Home > Bike

Angela Naeth’s tips to ride faster with time trials

Master the time trial to test your bike power and ride faster with these tips.


Triathlon season is upon us with races almost every weekend. It’s time to test your fitness and focus on your goal race. When I am preparing for an “A” race, I like to mix things up by adding in some discipline-specific racing in the weeks leading up to the main event. Time trials put on by your local cycling club or cycling store offer an amazing way to push beyond your comfort zone and test power and fitness. If you can find a regular TT series in your area, then you can track your progress throughout the summer.

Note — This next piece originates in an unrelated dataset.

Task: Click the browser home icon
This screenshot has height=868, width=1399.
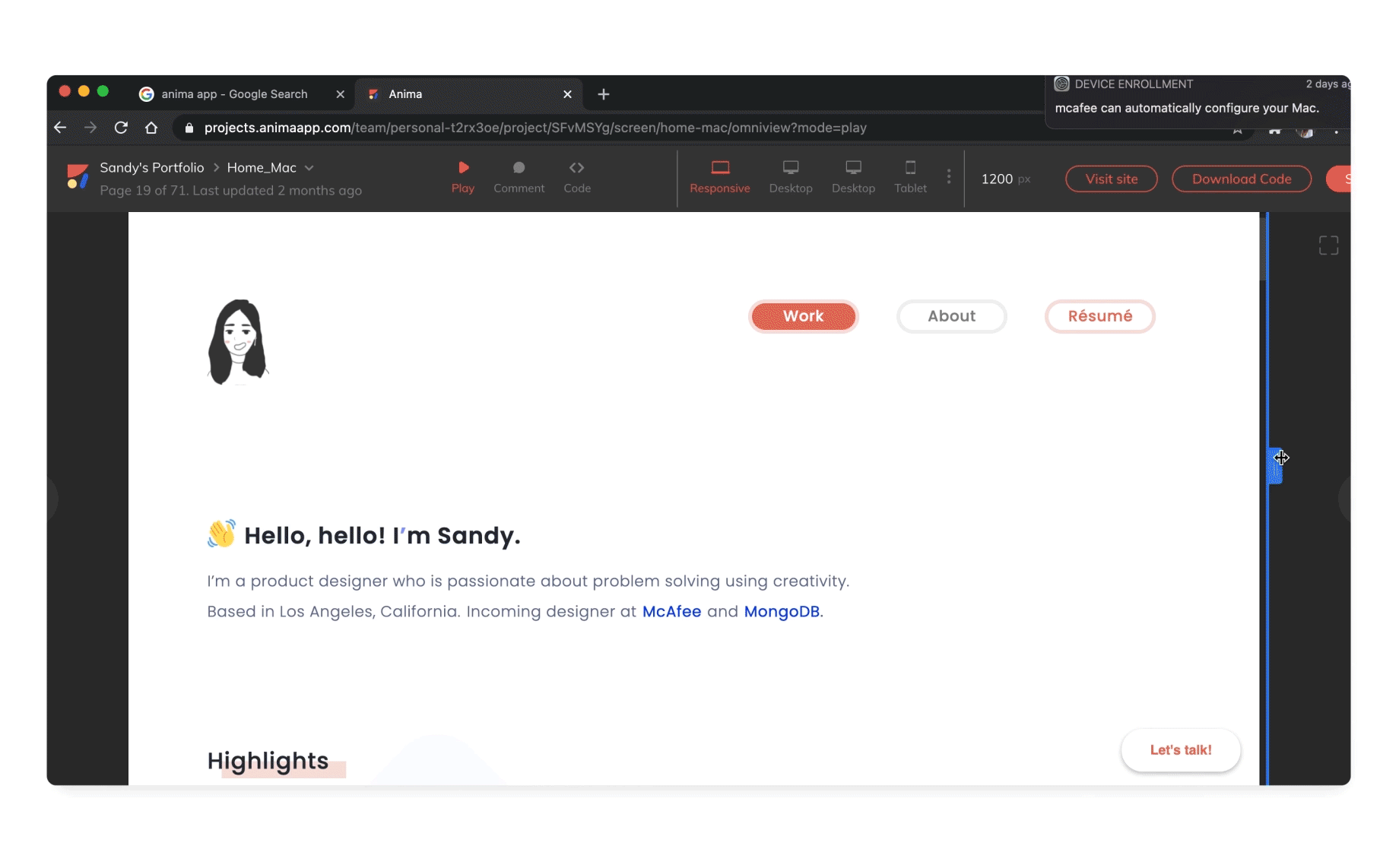Action: 151,128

Time trials can range in distance but are typically 40 km. They’re easy to find with a simple Google search. Be forewarned, the general vibe for such events can be intense compared to triathlons, but don’t let that scare you. Time trials are fun and I like to look at them as a personal challenge. Because my bigger goal is triathlon, time trials are a way of testing myself in a different kind of pressure. You may even meet some new cyclists to train with.

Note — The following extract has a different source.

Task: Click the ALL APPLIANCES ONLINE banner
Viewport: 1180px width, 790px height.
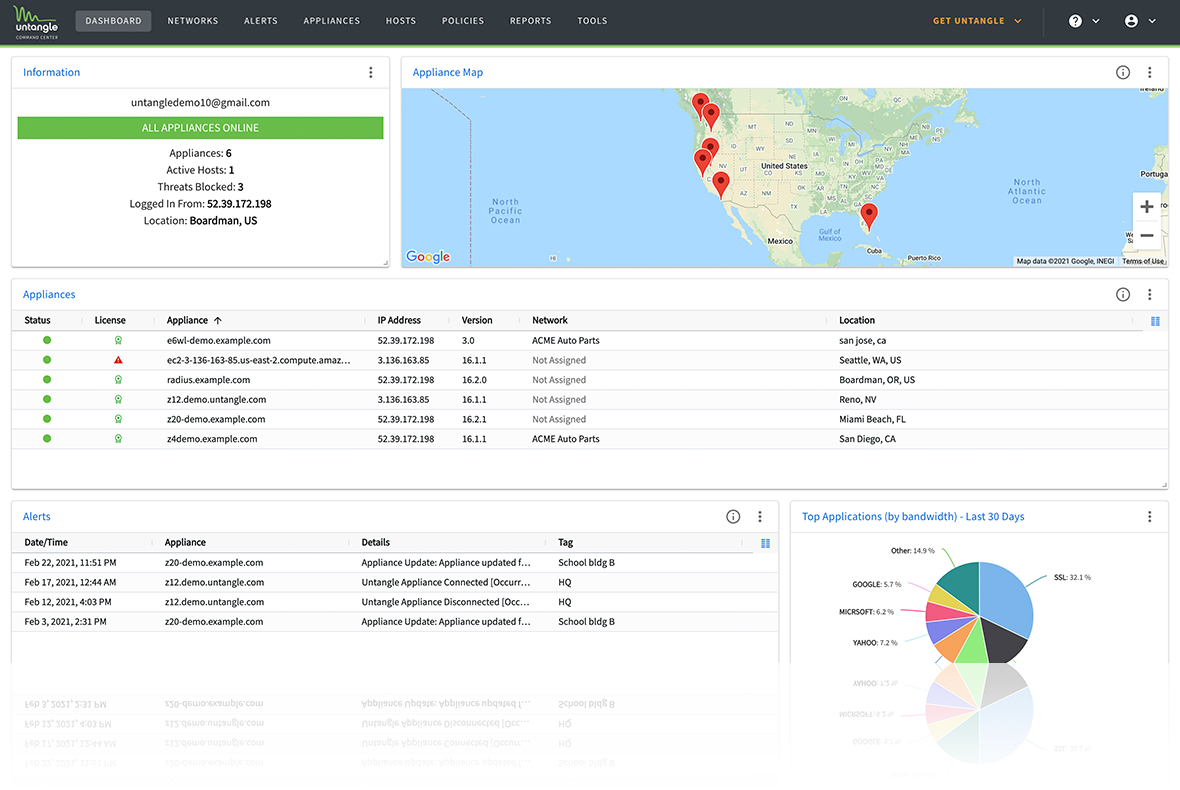Action: 199,128
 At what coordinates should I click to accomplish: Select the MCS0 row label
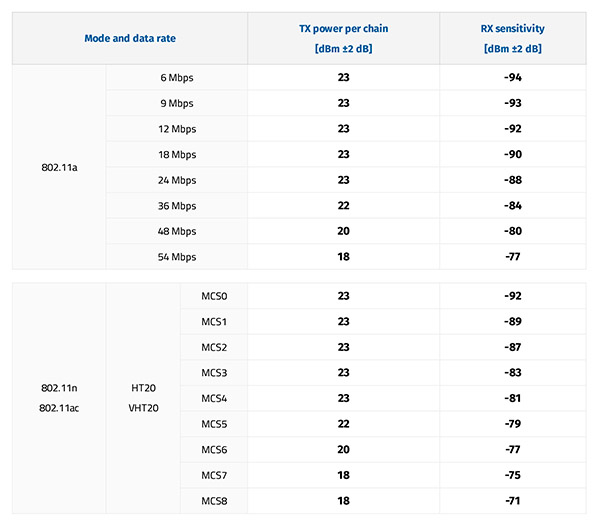pos(214,296)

While provincially sanctioned time trial events typically require a UCI regulated TT bike set up, which differs from the position many triathletes have on their triathlon bikes, most local events don’t com- ply with UCI regulations. When I do a TT, I ride the same way I do in a triathlon. The goal for me is to use the data I generate for future training and knowledge.

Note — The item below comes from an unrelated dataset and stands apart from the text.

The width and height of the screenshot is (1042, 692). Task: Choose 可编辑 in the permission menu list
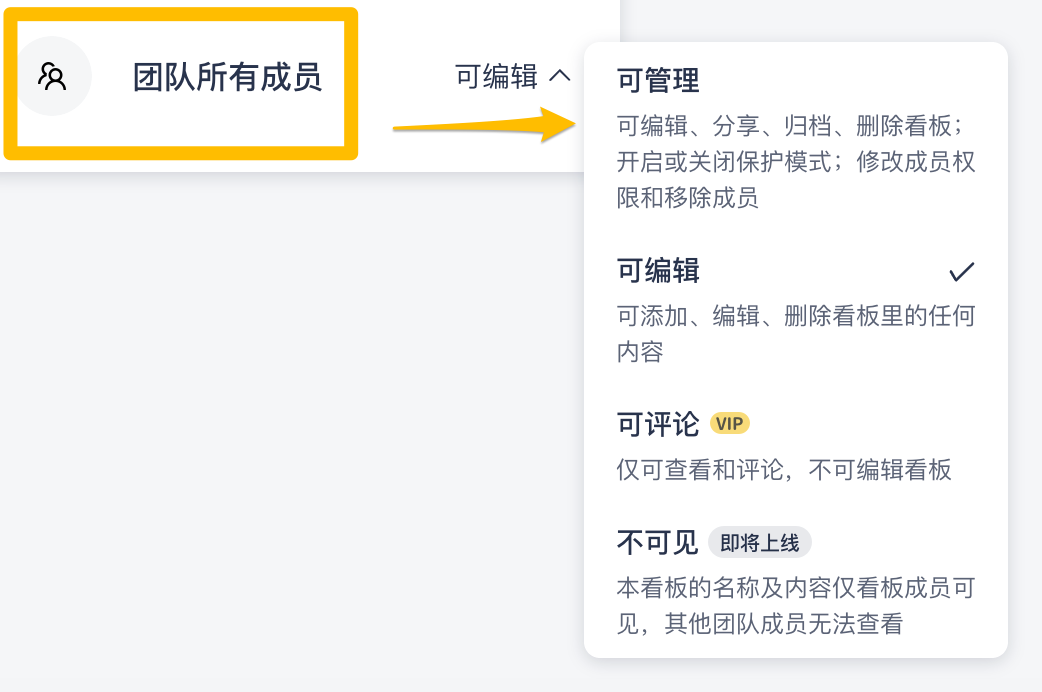[x=658, y=271]
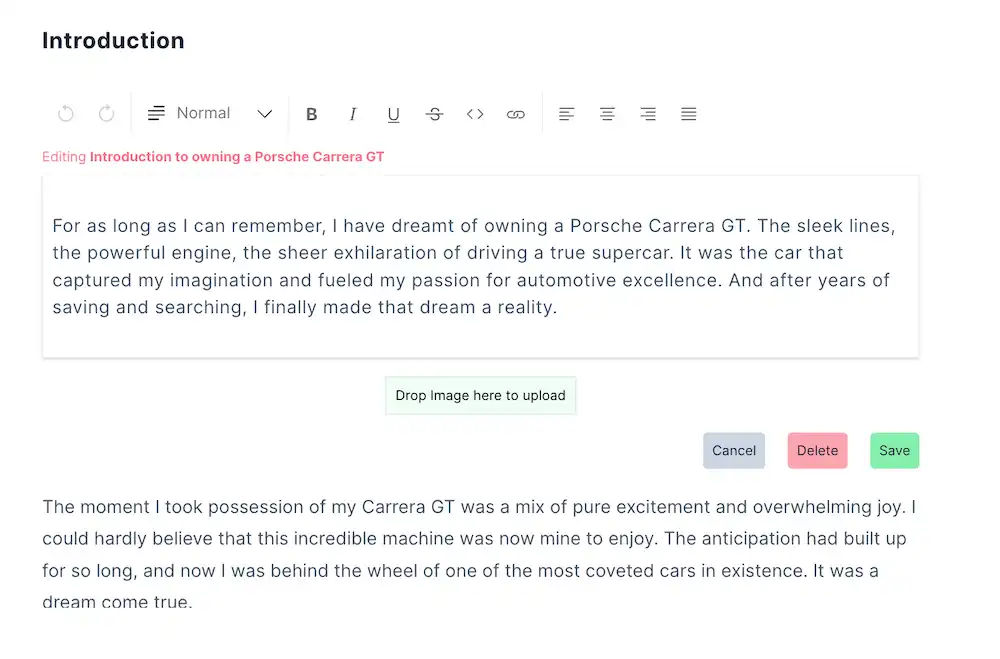
Task: Click the undo arrow icon
Action: click(66, 114)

They’re also great events to test the mind-body connection. A TT should hurt and riders need to maintain constant pressure on the pedals without coasting. Doing such specific intensity, my brain seems more resilient to the fatigue I encounter racing triathlon. It increases my tolerance for discomfort. The key to time trials is to completely empty the tank – wheezing and aching muscles are par for the course.

The Numbers

For me a typical 40 km TT is very close an hour. The average power I can sustain in a TT closely mimics my lactate threshold power. I use this number to look at what I could potentially sustain for half and full distance events on the bike. It’s typically 75 to 85 per cent of this power average. Competing in time trials can make you a stronger, faster and more resilient cyclist.